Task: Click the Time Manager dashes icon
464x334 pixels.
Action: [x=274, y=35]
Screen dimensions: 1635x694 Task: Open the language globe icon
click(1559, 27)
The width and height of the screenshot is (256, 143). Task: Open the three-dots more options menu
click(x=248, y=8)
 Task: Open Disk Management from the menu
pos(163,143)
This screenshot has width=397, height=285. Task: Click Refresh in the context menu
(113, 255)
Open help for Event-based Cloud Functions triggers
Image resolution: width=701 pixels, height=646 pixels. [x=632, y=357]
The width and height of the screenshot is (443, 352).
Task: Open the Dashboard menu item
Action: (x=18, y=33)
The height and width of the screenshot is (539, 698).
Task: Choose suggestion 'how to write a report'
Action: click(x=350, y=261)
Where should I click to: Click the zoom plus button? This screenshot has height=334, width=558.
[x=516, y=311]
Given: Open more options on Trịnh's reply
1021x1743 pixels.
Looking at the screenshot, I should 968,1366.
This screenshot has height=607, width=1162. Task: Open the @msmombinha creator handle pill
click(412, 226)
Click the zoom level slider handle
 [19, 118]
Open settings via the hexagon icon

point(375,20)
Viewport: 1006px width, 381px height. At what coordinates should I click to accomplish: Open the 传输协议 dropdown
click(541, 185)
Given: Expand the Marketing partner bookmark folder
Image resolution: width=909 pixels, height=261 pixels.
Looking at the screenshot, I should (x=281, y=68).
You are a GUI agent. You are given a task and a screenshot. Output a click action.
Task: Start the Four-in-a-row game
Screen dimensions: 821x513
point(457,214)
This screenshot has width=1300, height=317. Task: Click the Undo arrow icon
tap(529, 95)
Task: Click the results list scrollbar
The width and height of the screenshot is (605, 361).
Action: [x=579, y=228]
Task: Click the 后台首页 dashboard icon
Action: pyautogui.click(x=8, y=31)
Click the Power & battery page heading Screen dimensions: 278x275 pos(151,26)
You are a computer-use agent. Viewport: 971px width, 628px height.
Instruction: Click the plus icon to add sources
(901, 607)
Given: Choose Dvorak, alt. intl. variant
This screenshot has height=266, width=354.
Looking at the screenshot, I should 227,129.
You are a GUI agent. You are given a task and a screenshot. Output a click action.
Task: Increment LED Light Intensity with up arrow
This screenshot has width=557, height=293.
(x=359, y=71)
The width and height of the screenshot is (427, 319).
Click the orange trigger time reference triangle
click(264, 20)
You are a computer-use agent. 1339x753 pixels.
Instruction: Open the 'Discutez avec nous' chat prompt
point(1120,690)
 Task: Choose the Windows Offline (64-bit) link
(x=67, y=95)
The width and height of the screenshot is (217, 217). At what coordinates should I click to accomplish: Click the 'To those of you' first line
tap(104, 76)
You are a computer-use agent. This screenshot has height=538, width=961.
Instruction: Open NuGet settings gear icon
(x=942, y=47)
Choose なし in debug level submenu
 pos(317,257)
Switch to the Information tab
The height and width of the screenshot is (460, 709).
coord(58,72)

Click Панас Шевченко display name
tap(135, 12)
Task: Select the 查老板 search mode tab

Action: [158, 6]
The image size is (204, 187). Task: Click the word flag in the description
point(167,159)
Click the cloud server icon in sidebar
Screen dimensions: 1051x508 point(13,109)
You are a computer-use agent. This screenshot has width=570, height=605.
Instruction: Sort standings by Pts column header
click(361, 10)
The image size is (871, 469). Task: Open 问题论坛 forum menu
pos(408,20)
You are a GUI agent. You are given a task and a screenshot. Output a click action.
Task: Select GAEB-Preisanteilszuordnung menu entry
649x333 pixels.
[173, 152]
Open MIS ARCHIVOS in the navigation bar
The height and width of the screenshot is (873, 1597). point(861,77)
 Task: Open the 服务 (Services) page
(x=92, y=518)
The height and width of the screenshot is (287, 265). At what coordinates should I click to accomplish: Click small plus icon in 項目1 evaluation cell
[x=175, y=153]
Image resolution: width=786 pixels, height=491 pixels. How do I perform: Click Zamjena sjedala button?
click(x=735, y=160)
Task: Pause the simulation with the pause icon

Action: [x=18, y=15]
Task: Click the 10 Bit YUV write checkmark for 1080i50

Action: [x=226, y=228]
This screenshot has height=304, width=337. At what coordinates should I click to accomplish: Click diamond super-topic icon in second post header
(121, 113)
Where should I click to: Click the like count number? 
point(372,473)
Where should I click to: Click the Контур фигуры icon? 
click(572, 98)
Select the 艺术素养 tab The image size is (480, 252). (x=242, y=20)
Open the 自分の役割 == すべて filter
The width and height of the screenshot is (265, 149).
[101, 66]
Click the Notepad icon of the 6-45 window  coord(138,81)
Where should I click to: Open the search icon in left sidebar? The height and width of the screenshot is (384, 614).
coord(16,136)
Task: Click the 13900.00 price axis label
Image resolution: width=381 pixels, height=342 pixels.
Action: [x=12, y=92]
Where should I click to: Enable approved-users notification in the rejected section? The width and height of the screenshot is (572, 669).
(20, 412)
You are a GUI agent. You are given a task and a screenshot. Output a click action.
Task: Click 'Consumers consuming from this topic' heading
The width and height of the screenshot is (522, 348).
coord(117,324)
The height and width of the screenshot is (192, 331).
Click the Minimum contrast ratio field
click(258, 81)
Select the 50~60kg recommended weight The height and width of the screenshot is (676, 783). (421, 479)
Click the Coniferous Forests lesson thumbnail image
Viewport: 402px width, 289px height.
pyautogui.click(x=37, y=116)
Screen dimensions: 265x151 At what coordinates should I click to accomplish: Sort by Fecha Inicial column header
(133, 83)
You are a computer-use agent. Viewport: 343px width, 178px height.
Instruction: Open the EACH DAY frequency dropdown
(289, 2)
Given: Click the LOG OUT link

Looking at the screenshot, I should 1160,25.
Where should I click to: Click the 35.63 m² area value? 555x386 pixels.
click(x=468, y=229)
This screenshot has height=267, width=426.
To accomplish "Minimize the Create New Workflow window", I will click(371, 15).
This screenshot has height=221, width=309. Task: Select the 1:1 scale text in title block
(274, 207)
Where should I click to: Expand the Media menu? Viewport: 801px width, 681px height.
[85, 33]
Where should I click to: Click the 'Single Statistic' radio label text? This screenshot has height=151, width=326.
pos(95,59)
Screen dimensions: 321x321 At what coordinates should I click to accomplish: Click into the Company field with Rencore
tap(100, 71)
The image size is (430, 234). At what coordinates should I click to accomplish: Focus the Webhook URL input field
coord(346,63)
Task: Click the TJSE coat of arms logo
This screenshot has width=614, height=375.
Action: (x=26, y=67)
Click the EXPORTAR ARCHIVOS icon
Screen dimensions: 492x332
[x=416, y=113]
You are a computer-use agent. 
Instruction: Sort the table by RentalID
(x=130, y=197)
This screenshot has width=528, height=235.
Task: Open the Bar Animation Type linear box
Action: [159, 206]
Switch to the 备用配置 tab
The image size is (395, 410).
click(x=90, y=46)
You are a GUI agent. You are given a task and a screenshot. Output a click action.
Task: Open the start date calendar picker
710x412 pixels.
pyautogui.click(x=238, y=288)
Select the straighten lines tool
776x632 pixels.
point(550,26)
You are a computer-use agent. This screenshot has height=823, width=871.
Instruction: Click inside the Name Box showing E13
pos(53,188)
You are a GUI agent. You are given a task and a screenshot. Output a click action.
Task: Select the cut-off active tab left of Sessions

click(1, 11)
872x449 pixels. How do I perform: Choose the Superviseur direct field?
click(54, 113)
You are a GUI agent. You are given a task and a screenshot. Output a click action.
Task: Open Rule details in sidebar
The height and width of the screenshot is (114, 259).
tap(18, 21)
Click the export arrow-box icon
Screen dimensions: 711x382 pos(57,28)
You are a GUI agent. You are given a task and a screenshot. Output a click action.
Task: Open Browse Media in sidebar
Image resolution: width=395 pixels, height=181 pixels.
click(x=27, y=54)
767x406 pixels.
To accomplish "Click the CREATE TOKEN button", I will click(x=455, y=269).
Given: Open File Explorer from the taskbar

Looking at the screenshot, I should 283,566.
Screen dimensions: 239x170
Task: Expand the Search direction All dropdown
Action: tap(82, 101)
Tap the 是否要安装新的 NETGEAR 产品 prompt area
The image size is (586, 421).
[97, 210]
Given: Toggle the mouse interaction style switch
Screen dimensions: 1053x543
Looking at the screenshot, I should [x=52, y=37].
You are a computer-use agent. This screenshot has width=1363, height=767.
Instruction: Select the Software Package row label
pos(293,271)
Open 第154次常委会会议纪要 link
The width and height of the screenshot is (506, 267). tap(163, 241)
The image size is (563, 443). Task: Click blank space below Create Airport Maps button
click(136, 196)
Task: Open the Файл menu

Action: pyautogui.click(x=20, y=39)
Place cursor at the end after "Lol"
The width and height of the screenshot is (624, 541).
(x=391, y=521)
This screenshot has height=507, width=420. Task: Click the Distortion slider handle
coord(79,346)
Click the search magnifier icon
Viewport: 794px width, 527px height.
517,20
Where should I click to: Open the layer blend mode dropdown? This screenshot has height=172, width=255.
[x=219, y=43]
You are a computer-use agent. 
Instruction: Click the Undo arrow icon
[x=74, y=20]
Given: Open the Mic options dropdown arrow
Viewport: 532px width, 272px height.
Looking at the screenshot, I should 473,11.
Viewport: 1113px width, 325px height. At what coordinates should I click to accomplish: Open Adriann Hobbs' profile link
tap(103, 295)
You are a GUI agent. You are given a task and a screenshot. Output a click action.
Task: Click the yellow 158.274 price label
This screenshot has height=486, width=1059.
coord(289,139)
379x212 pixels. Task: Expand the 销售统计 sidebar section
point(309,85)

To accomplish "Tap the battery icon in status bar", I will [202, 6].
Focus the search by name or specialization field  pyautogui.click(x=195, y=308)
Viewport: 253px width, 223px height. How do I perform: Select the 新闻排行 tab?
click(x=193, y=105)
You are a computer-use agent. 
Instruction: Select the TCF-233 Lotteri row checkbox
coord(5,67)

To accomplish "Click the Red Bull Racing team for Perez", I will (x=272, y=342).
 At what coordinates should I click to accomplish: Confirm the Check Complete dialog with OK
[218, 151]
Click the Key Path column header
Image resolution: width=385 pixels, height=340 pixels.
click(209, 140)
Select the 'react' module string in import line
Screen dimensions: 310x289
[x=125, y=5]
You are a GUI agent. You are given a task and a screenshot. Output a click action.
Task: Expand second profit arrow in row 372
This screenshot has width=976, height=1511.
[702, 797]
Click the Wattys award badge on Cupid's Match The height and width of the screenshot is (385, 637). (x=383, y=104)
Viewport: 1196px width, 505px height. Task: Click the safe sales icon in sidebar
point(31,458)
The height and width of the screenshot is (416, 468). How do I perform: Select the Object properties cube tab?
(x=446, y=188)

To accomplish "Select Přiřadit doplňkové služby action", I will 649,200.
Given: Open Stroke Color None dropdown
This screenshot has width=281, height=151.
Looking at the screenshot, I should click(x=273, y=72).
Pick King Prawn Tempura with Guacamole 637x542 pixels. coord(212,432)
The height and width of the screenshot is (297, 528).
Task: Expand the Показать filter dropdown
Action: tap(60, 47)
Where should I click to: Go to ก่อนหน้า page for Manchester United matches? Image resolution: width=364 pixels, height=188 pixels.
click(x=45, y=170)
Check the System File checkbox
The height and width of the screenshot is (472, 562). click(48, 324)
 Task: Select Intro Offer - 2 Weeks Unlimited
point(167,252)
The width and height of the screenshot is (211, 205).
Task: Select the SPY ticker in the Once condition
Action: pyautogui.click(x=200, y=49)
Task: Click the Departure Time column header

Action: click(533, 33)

• **Task description**
Lines containing the word "will": say how many there are in the material, with no other text.

• **Exercise answer**
5